#### Entries provided

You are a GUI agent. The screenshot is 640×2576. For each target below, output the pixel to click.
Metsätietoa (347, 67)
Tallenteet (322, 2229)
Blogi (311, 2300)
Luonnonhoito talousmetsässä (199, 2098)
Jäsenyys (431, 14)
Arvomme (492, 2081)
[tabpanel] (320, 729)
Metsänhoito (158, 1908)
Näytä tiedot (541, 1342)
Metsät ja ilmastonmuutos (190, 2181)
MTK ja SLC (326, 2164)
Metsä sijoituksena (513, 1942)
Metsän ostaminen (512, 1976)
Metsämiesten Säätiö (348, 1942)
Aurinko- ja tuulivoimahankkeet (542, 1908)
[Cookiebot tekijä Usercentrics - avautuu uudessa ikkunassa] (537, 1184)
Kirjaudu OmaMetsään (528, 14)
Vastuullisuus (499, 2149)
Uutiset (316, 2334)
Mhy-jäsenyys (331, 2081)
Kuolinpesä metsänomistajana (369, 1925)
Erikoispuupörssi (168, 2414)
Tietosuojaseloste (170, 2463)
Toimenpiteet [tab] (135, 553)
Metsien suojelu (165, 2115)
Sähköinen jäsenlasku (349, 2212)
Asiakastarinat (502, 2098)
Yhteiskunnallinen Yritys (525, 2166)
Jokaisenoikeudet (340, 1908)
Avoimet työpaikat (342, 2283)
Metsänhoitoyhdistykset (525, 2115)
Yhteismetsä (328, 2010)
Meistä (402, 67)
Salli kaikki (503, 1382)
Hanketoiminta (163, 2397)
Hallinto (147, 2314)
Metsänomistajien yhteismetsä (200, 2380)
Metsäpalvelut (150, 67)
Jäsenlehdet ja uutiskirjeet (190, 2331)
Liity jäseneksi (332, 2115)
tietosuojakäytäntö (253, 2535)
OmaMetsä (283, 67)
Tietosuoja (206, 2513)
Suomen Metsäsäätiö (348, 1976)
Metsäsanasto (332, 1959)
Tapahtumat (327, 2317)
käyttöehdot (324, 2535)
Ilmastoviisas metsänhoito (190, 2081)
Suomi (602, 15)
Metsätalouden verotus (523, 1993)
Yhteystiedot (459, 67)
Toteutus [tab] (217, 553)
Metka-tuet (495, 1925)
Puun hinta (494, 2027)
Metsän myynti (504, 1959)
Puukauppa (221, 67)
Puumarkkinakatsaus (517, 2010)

########

- **What is required**:
An exact copy of the lines from the one with "Jäsenlehdet ja uutiskirjeet (190, 2331)" to the final line of the entries is all that the answer should hold.

- **Written solution**:
Jäsenlehdet ja uutiskirjeet (190, 2331)
Liity jäseneksi (332, 2115)
tietosuojakäytäntö (253, 2535)
OmaMetsä (283, 67)
Tietosuoja (206, 2513)
Suomen Metsäsäätiö (348, 1976)
Metsäsanasto (332, 1959)
Tapahtumat (327, 2317)
käyttöehdot (324, 2535)
Ilmastoviisas metsänhoito (190, 2081)
Suomi (602, 15)
Metsätalouden verotus (523, 1993)
Yhteystiedot (459, 67)
Toteutus [tab] (217, 553)
Metka-tuet (495, 1925)
Puun hinta (494, 2027)
Metsän myynti (504, 1959)
Puukauppa (221, 67)
Puumarkkinakatsaus (517, 2010)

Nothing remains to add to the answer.